Por eso fui hasta allí aquella tarde. Y hasta la pensión de Atocha 95 de donde también los echaron. Y de nuevo hasta la antigua imprenta, donde rieron, soñaron, y sufrieron. A mirarme en el espejo del tiempo, y verme como el fruto de cientos de contingencias, las mismas que despliega esta noche ese enigmático cielo, que escupe respuestas a tan azarosas vidas en el diminuto laberinto de una familia. Una historia enorme, que es la de todos, y que no es más que una breve pincelada en el infinito que se impacienta ante mis ojos hoy, desde esta playa atlántica.

Hay una gran lección en la luna. Que pudiendo ser presuntuosa, es sólo cómplice de románticos, insomnes, y filósofos enloquecidos. Siempre callada y discreta. Dejándose insuflar fulgor por la grandeza solar. Sabe que la luz no es suya, más necesita de su fuerza para mostrar su belleza al mundo. Lo mismo ocurre en nuestro cuerpo, siempre en lento deterioro, hacia la destrucción desde que nacimos, conscientes de que es otro el que da vida. Y que como a la luna, sin su luz no somos más que oscuridad.

Arrecia el viento ahora, al nordeste. A esta noche apacible le han salido puntas de hielo. Poco ha durado la templada madrugada. Ensimismado en ayeres. Afanado en desenterrar el olvido y la razón en esta arena húmeda, lastrada por la urgencia de la prisa. Ese goteo del reloj, que nos persigue con su insolente histeria.

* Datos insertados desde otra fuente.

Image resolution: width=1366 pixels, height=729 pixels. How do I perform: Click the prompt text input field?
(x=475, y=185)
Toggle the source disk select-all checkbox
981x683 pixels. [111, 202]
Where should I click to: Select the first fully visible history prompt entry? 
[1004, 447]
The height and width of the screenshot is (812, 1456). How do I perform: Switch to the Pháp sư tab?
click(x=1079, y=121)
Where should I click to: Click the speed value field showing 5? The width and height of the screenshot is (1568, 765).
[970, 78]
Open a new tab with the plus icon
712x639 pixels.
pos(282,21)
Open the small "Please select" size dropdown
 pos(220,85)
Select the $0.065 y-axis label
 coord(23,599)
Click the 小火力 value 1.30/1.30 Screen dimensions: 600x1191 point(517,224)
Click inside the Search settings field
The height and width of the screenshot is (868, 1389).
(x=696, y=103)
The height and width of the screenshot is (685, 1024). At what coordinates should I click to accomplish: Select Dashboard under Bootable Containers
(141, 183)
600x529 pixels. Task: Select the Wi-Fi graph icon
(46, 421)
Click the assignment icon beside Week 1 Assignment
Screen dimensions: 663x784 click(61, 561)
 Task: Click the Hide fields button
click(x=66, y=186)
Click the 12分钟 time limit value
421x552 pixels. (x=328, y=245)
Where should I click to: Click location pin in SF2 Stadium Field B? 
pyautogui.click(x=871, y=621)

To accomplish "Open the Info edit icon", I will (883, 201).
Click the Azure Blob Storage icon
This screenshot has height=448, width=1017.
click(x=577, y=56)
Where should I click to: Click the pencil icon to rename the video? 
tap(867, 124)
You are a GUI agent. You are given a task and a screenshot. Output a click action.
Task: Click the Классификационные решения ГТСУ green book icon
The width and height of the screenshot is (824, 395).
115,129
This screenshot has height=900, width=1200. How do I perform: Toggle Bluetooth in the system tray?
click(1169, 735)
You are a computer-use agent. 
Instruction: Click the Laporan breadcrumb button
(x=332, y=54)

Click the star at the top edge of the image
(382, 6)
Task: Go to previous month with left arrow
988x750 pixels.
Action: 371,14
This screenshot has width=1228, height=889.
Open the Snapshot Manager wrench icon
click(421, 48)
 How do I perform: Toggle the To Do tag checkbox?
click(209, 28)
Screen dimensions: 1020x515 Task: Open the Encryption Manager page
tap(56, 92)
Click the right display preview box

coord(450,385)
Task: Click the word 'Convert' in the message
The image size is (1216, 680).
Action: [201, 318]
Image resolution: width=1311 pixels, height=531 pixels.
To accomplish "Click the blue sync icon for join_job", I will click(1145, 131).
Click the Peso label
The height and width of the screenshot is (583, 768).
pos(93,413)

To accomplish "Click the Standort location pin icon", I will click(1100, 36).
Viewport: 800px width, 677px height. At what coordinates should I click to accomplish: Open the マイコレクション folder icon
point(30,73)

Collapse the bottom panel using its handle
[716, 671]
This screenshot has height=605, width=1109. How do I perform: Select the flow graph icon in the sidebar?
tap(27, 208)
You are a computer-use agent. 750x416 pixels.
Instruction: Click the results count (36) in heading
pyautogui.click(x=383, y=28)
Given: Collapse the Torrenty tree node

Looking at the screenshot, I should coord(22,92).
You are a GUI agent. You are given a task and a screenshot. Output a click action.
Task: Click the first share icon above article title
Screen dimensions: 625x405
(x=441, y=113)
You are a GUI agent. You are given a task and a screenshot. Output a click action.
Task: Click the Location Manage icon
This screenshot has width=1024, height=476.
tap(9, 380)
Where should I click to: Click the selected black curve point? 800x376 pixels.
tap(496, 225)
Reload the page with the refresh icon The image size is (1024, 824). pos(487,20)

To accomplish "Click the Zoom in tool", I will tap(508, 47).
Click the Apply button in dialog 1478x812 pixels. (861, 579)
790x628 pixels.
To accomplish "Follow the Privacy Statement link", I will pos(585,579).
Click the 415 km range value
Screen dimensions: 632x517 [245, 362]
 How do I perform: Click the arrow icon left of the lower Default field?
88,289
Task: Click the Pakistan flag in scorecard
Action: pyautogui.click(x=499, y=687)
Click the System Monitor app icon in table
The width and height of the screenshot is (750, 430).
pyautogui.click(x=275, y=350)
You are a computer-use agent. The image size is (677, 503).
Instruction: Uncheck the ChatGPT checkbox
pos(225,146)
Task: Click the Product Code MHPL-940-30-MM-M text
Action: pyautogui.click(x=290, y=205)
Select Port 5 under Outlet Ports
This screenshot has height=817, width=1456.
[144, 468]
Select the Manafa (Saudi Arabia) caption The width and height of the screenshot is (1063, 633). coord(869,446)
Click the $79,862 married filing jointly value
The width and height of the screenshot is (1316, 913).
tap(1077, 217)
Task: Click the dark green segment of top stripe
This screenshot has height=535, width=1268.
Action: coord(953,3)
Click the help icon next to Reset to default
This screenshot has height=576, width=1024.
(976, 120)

Y aquí, rendido a la belleza de la bóveda estrellada, rescato un soplo de alivio, en los tristes versos de Agustín de Foxá: “Y pensar que después que yo me muera /
aún surgirán mañanas luminosas /
que bajo un cielo azul, la primavera / indiferente a mi mansión postrera / encarnará en la seda de las rosas”. Quiso Foxá hacer melancolía, pero tropezó con la certeza: la esperanza de perpetuidad. El anhelo que nos hace ser más que nada. Y más que noche, eterno amanecer.